Por supuesto puedes decir
Sonaban (unas/las) guitarras ...
O incluso en vez de sonar con el verbo tocar.


----------



## aparraud

jilar said:


> No, no.
> En esta estructura ante guitarras o bien ponemos unas o bien las.
> Unas guitarras sonaban (unas cualesquiera)
> Las guitarras sonaban (unas en concreto).



Pues a mí me suena a verso poético, con lo que no creo que se necesite ser tan purista...


----------



## Linton

"Guitarras sonaban" a mí me suena a frase del maestro Yoda


----------



## phantom2007

Suena un poco mal, la poesía no es solo poner las palabras de manera más o menos extraña.
En este caso yo diría "sonaban las guitarras ..."


----------



## Circunflejo

Dependiendo del contexto, también podría considerarse traducirlo con el verbo tocar en vez de con sonar.


----------



## Fernandoxcraft

Muchas gracias por las opiniones 



jilar said:


> No, no.
> En esta estructura ante guitarras o bien ponemos unas o bien las.
> Unas guitarras sonaban (unas cualesquiera)
> Las guitarras sonaban (unas en concreto).
> 
> Por supuesto puedes decir
> Sonaban (unas/las) guitarras ...
> O incluso en vez de sonar con el verbo tocar.


No había caído.


----------



## phantom2007

Circunflejo said:


> Dependiendo del contexto, también podría considerarse traducirlo con el verbo tocar en vez de con sonar.


No veo cómo lo harías. Cuál sería tu propuesta?


----------



## Magazine

phantom2007 said:


> No veo cómo lo harías. Cuál sería tu propuesta?

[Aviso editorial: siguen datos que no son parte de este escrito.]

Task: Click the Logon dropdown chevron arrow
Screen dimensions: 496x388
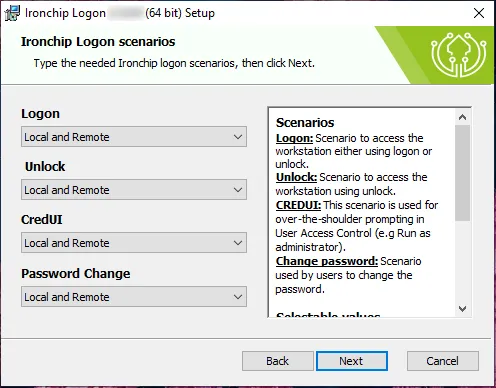Action: click(238, 137)
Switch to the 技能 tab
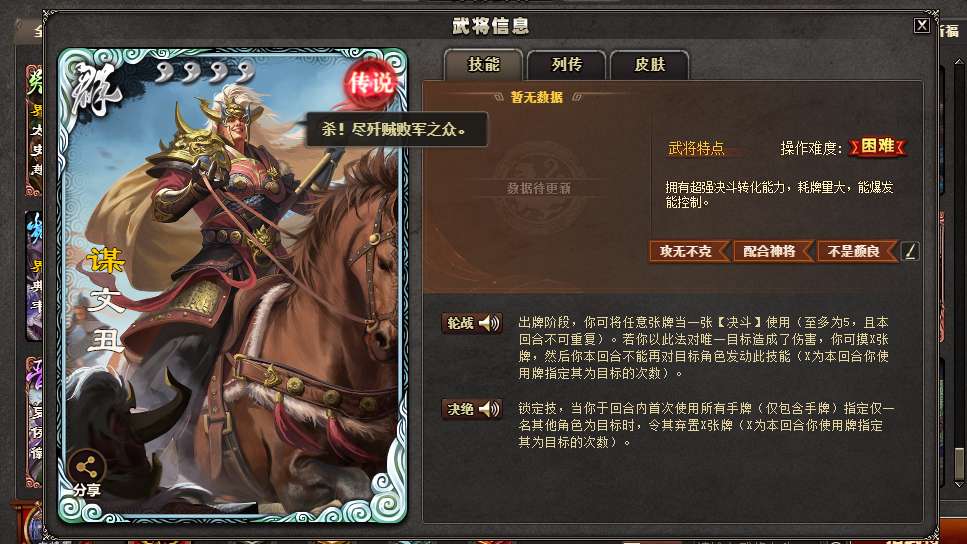The width and height of the screenshot is (967, 544). click(x=484, y=65)
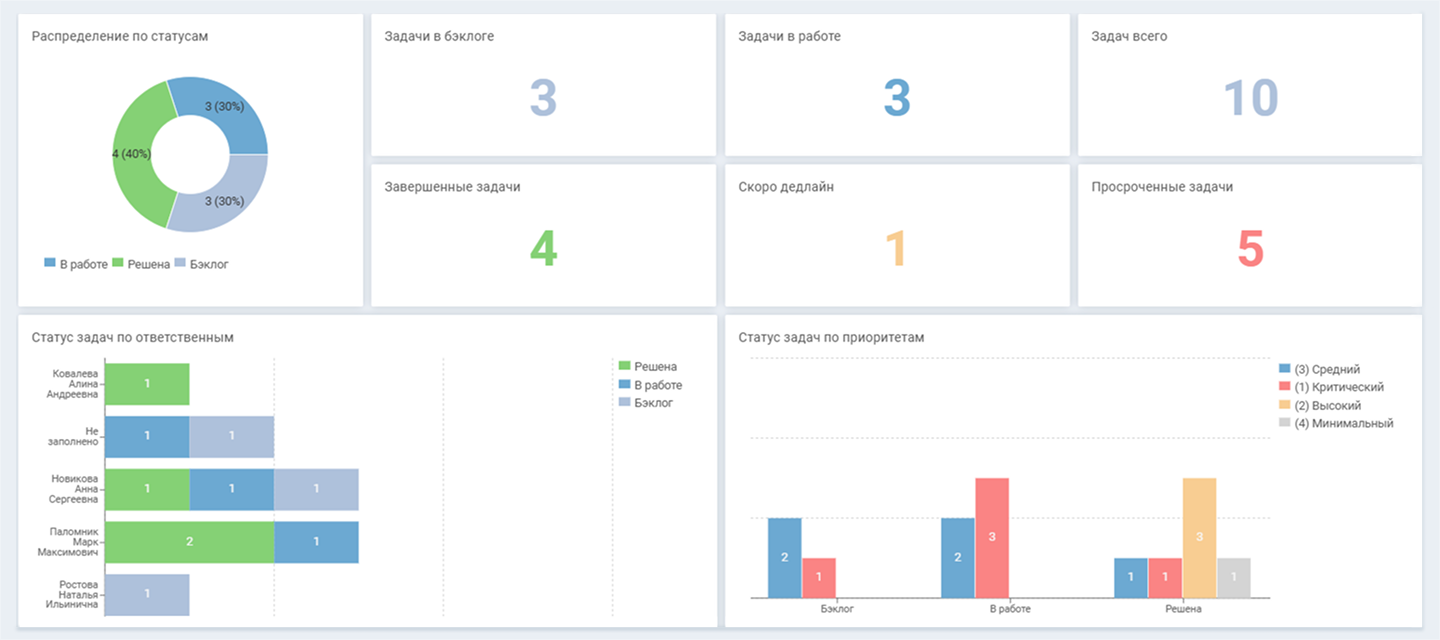This screenshot has height=640, width=1440.
Task: Click the green 4 (40%) donut segment
Action: tap(132, 155)
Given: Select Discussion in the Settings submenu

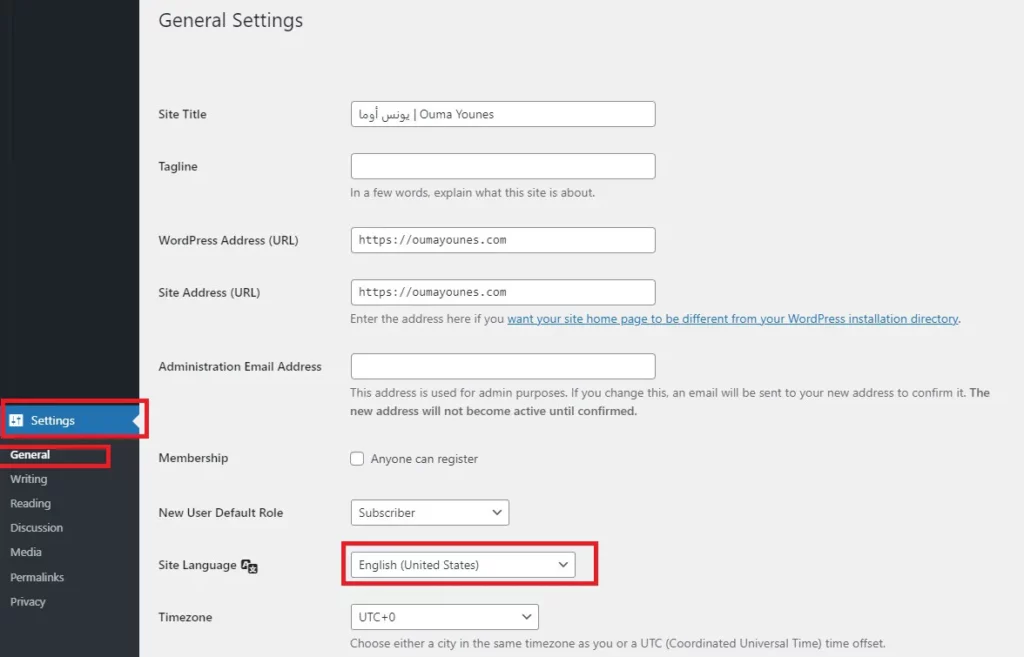Looking at the screenshot, I should click(37, 528).
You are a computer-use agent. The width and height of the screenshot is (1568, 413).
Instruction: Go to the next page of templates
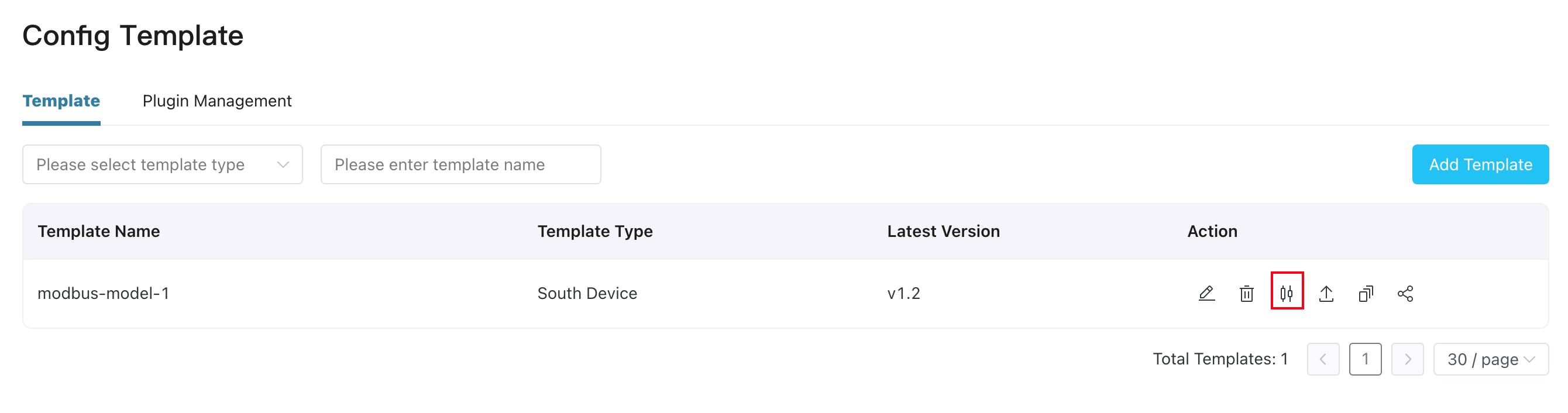pyautogui.click(x=1407, y=359)
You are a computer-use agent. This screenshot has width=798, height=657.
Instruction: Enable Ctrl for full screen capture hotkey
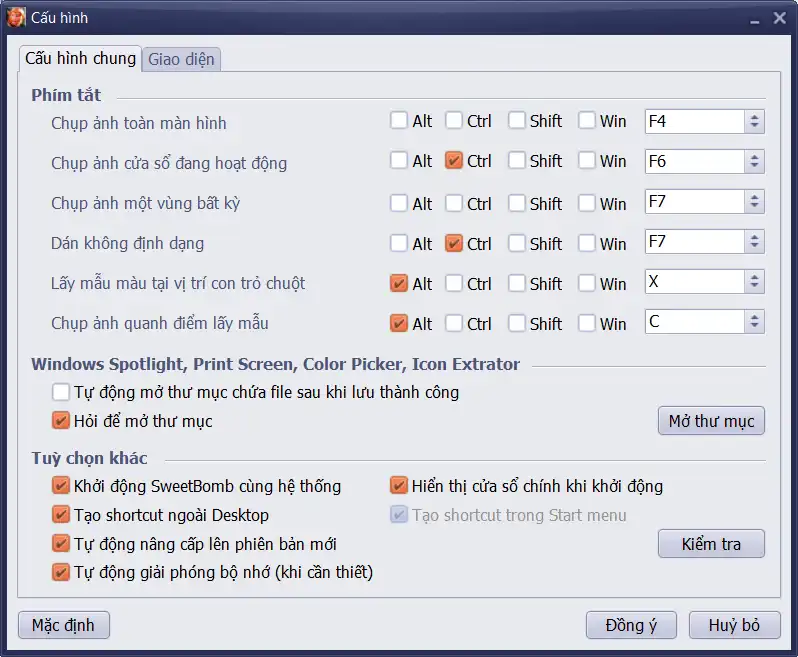[454, 121]
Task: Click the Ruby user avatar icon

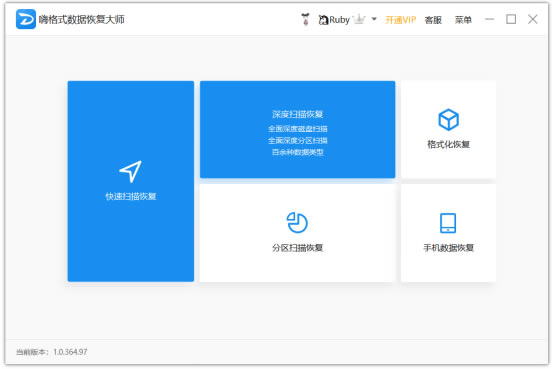Action: point(323,20)
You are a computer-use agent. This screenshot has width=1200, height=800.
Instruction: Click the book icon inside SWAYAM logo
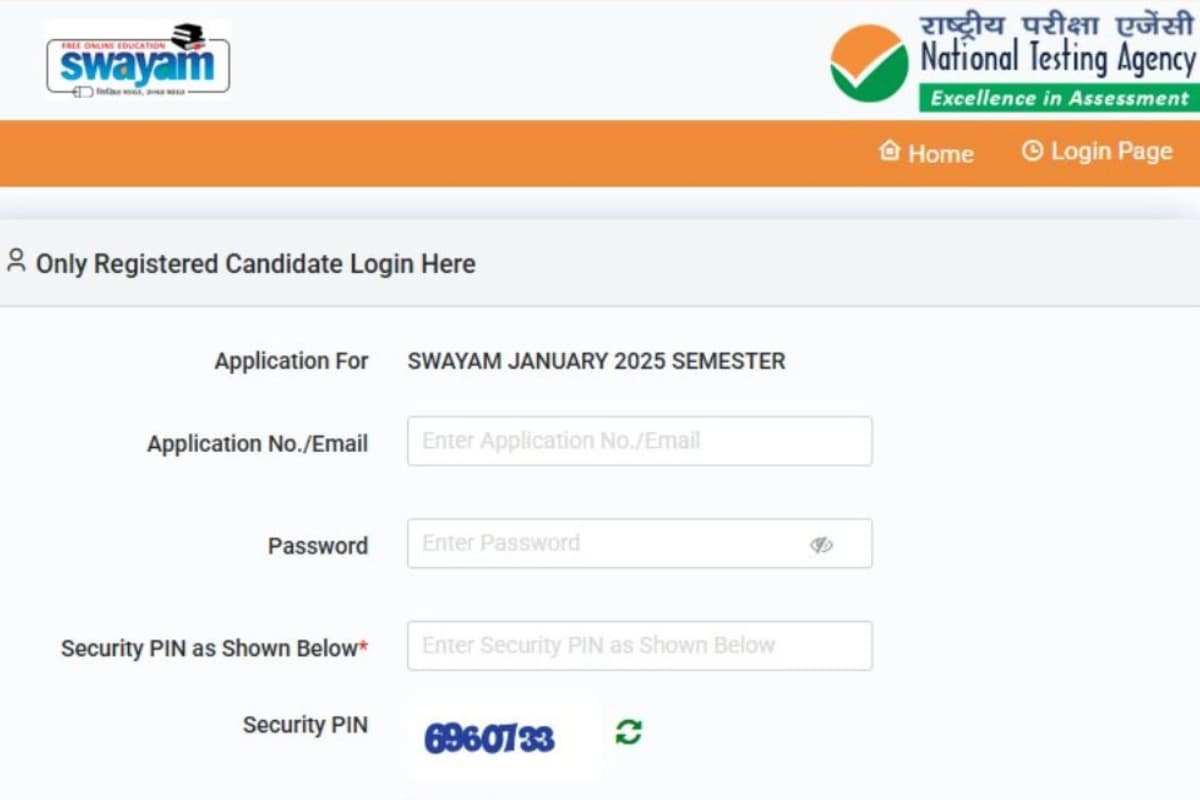click(x=185, y=35)
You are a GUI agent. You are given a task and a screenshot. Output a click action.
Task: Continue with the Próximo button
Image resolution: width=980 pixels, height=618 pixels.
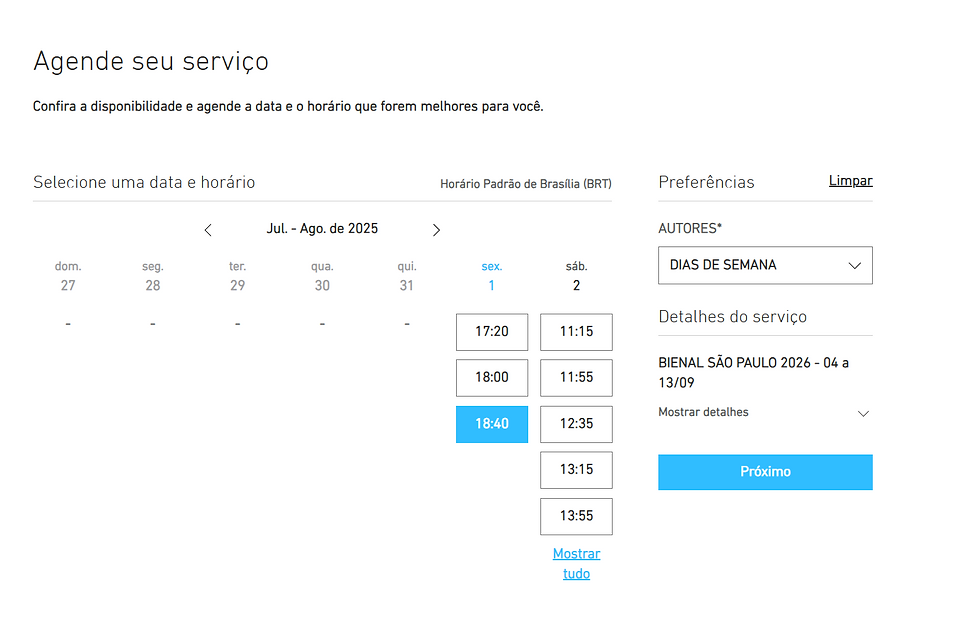click(765, 472)
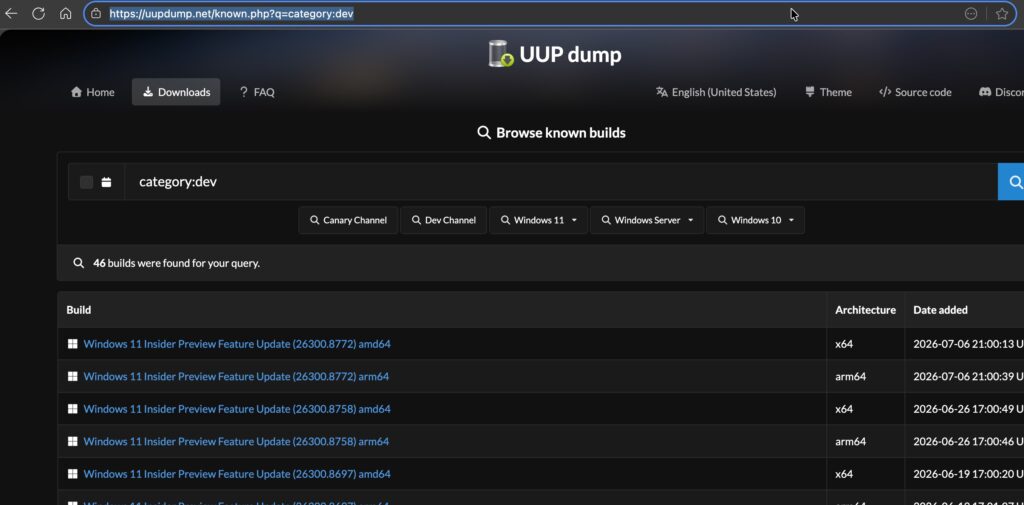Toggle the checkbox beside the calendar icon

[86, 182]
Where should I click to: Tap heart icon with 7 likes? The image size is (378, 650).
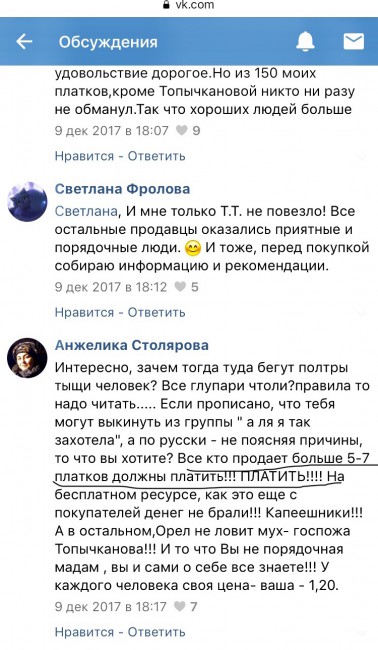(179, 606)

Yo también estoy impaciente. 

Tocaba la música ...bueno, pero _tocaban las guitarras_ ?


----------



## Tevie

Voces de muerte sonaron cerca del Guadalquivir...así que  "Guitarras sonaban"  no está mal


----------



## phantom2007

Tocaban las guitarras... pienso que no es usual aquí, pero pensándolo bien, puede que en sudamérica, sobre todo por Argentina sí se usaría. Pero estoy un poco olvidado de aquello.


----------



## jilar

Tevie said:


> Voces de muerte sonaron cerca del Guadalquivir...así que  "Guitarras sonaban"  no está mal


A ver, si estamos ante una poesía, no diré nada, cada poeta tiene libertad para expresarse (e importa el mensaje y cómo se dice)
Pero yo creo que estamos ante una simple narración y, lo dicho, eso de "guitarras sonaban" suena a Yoda o alguien imitándolo por hacer la gracia.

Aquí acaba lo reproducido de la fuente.